Google it if you haven’t heard about it.
Was V.R. ahead of its time back then? It was more than playable, and amazingly fun. Perhaps if the games were a quarter instead of $3 it would have stayed around longer… But even the .25 arcade games went away. Perhaps if the home helmets were $50 instead of $500 it would have stayed around longer… But larger and larger TVs came out and gaming when super sized…
Will it work this time? Have we lost 20 years of advances because of lack of development?
I can’t wait to find out.
It’s so retro, it might even be cooler this time around.
The first computer I ever used was in the 1970s at L.F. Smith Elementary School in Pasadena, Texas. The “computer room” was a small closet with a printing terminal in it. We would go in, pick up the old rotary phone and dial a number. Once we heard the computer answer the phone, we would set the phone handset down in to these small cups and then the computer would start printing.

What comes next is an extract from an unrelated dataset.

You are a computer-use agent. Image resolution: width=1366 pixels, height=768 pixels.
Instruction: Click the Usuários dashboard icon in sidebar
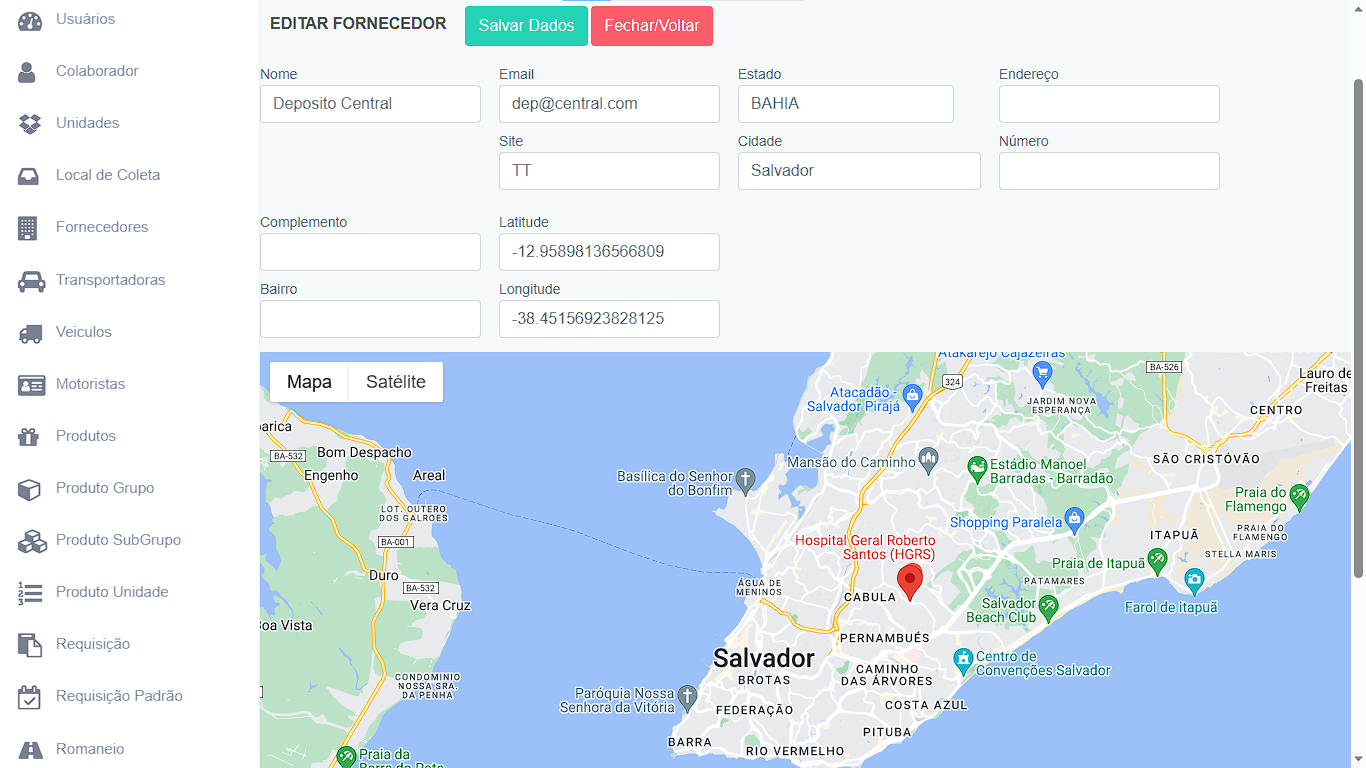pyautogui.click(x=31, y=20)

We had notes of what we were supposed to type to get the computer going. I seem to recall playing a math game and some football game. I still have a roll of yellow paper that is the entire session of a football game I got to play on this machine once.
But what was this system? A few years later I would have my own home computer (a VIC-20) and then a second computer (a TRS-80 Color Computer) and would even be borrowing a 300 baud acoustic coupled modem to dial in to BBSes in Houston. Thus, I did learn that the “computer” I used in elementary school was just a terminal, and it was dialing in to the actual computer elsewhere.
Today, I looked up my old school and sent an e-mail to see if anyone there could tell me just what we were using. I am hopeful they can find someone who knows. It seems the principal I had during the 70s retired in 1995. I suppose I should have tried to look this up years ago when some of the folks were still there.
I should really find that old printout and scan it as a historical document of my first encounter with a “computer.” I know it led me to typing things in on a TRS-80 (probably a Model 1 or 3) at a Radio Shack, and then being interested in my friend’s TI-99 when I moved to Mesquite, Texas around 1979-1980 (his mom worked for Texas Instruments). It seems it took another year or two before I would actually have a computer of my own.
I regret not begging for one a few years earlier.
Nothing to read here. Move along…
UPDATE: A response from the current principal (via her husband who attended an area school) reveals that the machine being used may have been a Teletype Model 33:
Wow. That certainly looks like the type of thing I remember. This machine was introduced in 1963, so it would still have been “new-ish” in the 70s. (Think back: it would be about as new as the original iPod from 2001 is today.) Amazing.
Hopefully some more details will come through on what we were dialing in to. If only I had known computer commands back then — maybe I could have typed LIST and gotten to see the source code to that football program?